POJ-1556 problem solution (with computational geometry template)

Now I'll give you a plan of the bedroom. There are 0 to 18 walls (perpendicular to the x axis) in the bedroom
Fixed start point (0, 5), end point (10, 5)
Without going through the wall, you are required to find the shortest route from the beginning to the end

First of all, the topic is well understood, that is, to find the shortest route from the starting point to the ending point without hitting the wall
First of all, we can know that the straight line between two points is the shortest,
So the best route is either a straight line (there is no wall between the starting point and the ending point)
Or it is formed by splicing segments passing through the endpoints of some walls (why the endpoints? The added segments do not pass through the endpoints, for example, from the empty space between two walls
If white passes through, the segment can always slope up or down to the end of the wall, so the length is smaller)
It can be thought that the starting point of the line segment has been fixed (the starting point is not necessarily (0,5)), and the end point of the line segment is at a point on the line where the wall perpendicular to the x axis is located. Due to the symmetry, it can be seen that
The minimum value of the line segment is that the end point of the line segment is parallel to the starting point and parallel to the x-axis. If it cannot be parallel (blocked by the wall), the closer it is to this parallel axis, the shorter the length of the line segment,
This shortest extreme case can only be obtained at the end of the wall.

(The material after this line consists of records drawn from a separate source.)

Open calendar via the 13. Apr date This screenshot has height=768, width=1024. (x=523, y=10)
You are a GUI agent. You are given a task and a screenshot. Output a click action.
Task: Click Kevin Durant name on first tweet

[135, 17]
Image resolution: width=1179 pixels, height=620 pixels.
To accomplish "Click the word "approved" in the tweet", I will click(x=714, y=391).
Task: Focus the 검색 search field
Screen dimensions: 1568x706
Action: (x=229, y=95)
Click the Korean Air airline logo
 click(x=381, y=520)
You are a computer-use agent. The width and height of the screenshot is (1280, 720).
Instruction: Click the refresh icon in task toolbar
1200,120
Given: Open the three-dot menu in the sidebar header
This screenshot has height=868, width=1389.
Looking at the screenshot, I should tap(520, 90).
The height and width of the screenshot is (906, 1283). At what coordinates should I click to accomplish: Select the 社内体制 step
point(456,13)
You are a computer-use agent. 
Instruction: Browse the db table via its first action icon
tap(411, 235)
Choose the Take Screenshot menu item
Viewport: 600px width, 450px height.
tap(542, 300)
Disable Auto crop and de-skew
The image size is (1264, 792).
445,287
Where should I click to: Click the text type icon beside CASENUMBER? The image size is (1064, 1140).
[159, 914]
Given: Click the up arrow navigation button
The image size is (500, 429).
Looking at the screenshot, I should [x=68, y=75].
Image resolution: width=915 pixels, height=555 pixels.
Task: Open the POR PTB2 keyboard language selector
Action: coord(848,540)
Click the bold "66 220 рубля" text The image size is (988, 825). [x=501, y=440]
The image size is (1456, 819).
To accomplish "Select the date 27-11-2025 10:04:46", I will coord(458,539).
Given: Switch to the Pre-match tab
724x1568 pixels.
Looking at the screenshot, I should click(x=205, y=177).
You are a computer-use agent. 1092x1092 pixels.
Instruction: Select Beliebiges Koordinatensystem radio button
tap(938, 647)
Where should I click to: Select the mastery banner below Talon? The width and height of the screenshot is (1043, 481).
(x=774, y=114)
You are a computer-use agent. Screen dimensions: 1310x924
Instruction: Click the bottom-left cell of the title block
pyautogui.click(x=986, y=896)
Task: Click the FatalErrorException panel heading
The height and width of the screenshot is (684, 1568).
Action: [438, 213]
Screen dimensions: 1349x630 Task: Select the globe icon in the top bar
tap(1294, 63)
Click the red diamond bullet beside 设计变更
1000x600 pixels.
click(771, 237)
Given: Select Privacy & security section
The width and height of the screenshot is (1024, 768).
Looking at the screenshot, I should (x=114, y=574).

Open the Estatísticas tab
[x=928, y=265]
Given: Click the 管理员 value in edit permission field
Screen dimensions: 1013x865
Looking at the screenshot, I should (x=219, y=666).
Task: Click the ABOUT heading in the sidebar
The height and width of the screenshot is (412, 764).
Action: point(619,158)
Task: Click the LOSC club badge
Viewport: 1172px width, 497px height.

At the beginning, my idea is dp, layered by walls. It can be seen that there are n layers from the starting point to the end point, and each layer has 3 walls. Then the shortest route through an end point of the current layer
1 or the length of the line segment from this end point of the wall on the current floor to the starting point (if any)
2 or it is the line segment from this end point to an end point on the previous wall, plus the distance from the starting point to this line segment (that is, the length of multiple line segments is added)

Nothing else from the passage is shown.